• **Exercise objective**: When the line containing "View the Author" appears in the entries below, begin printing there and stop after the line containing "to the Graphs"; print each of those lines exactly and no other line.

[Start of section]

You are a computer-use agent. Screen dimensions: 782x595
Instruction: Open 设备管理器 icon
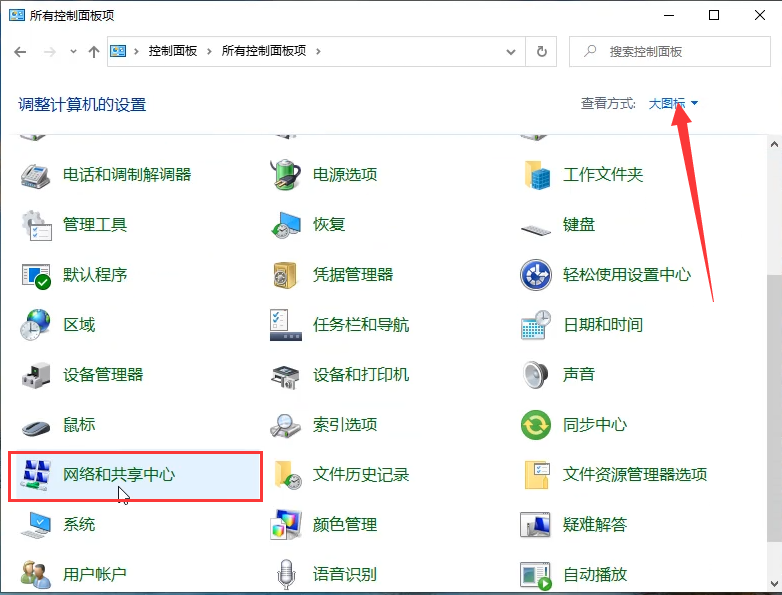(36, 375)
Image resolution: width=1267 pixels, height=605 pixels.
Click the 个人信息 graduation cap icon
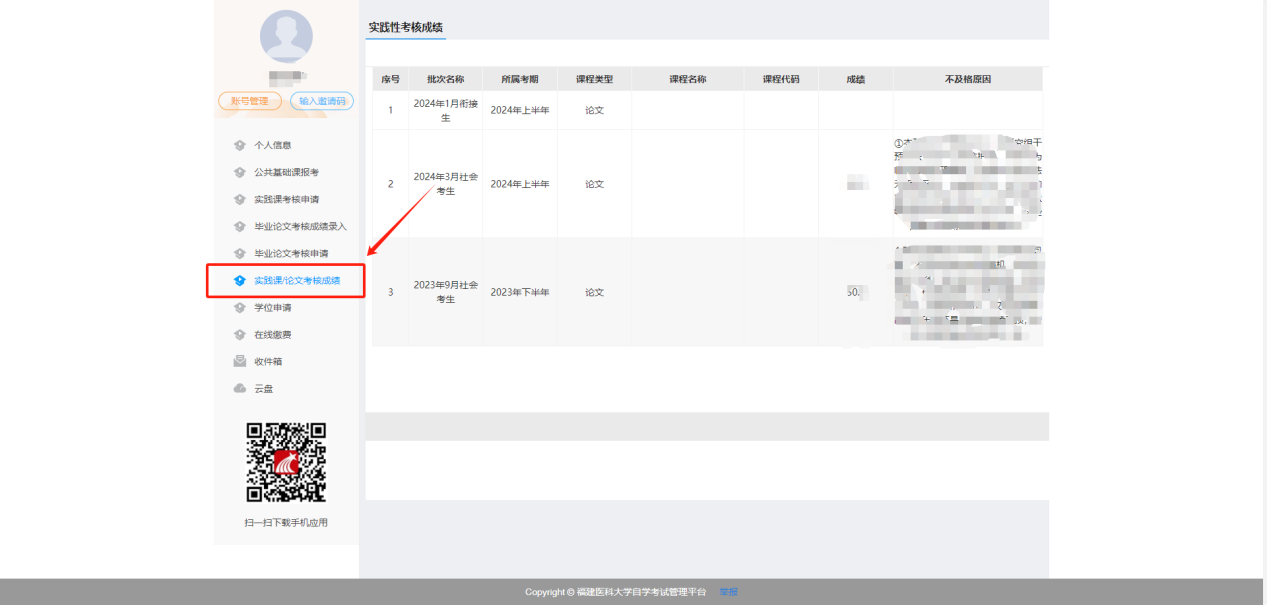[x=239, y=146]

[End of section]
[Start of section]

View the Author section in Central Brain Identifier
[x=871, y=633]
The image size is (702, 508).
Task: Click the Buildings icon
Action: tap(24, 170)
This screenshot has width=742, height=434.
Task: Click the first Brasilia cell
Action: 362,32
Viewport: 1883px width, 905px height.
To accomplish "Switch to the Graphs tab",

[End of section]

• **Answer to this problem**:
View the Author section in Central Brain Identifier
[x=871, y=633]
The image size is (702, 508).
Task: Click the Buildings icon
Action: tap(24, 170)
This screenshot has width=742, height=434.
Task: Click the first Brasilia cell
Action: 362,32
Viewport: 1883px width, 905px height.
To accomplish "Switch to the Graphs tab",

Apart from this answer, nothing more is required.